EXERCISE DESCRIPTION
In the records below, find the line containing "Given: Click the babka description cell" and print it and every line after it exactly, through the end. Skip pictures.

Records from a data source
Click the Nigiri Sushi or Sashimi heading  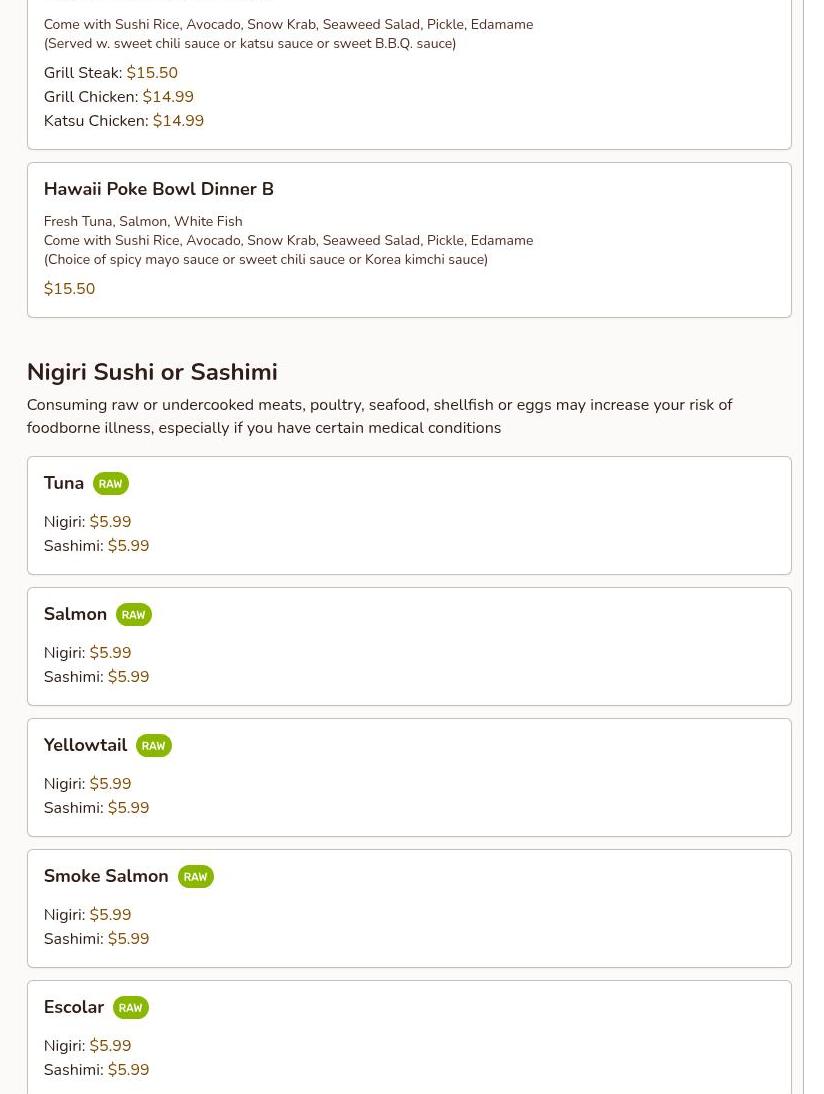point(152,372)
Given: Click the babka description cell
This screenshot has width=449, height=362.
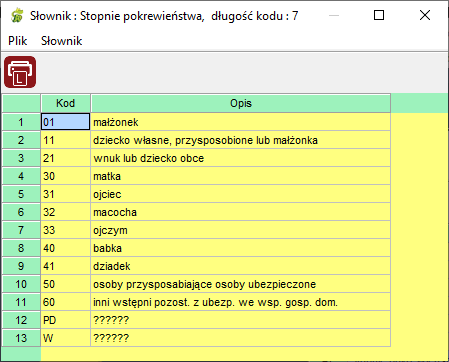Looking at the screenshot, I should 241,248.
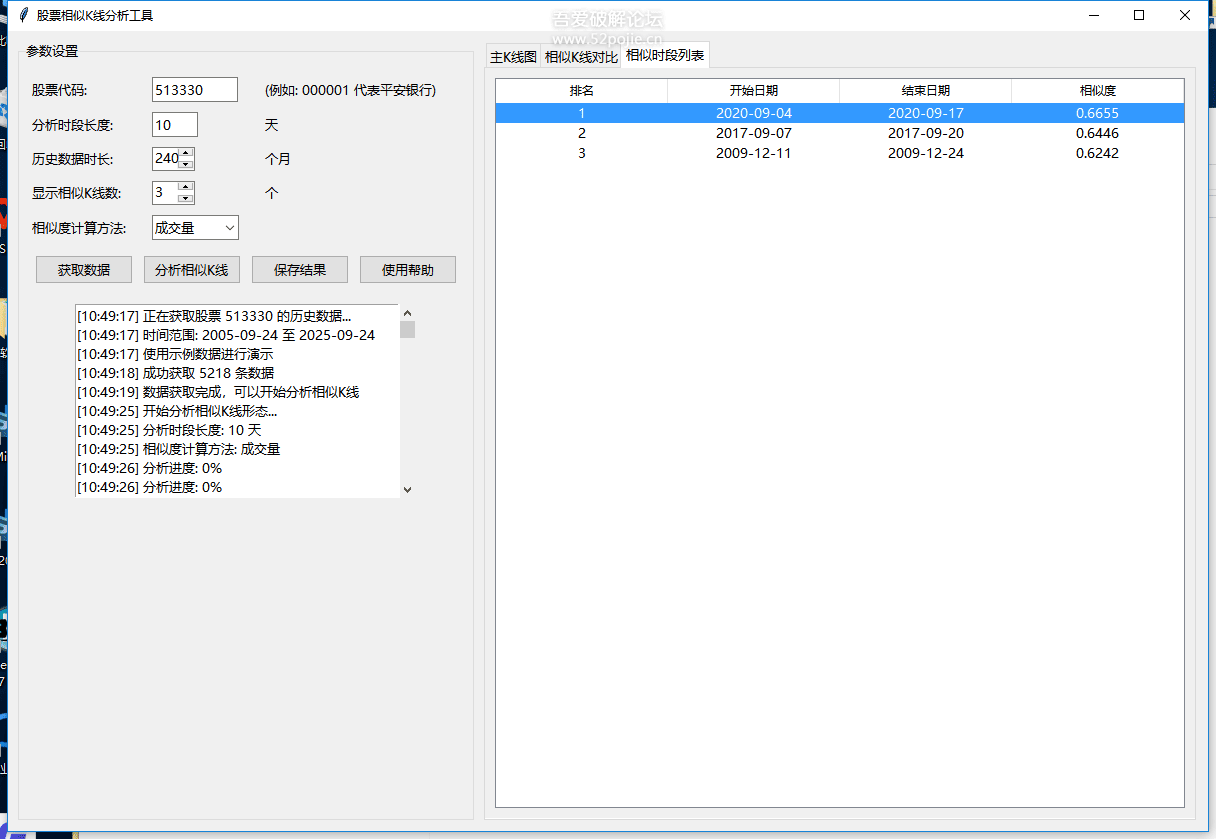This screenshot has height=839, width=1216.
Task: Click the log scrollbar down arrow
Action: (x=407, y=489)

ANSWER SPACE
Given: Click the babka description cell
This screenshot has width=449, height=362.
Looking at the screenshot, I should 241,248.
This screenshot has height=839, width=1216.
Task: Click the log scrollbar down arrow
Action: (x=407, y=489)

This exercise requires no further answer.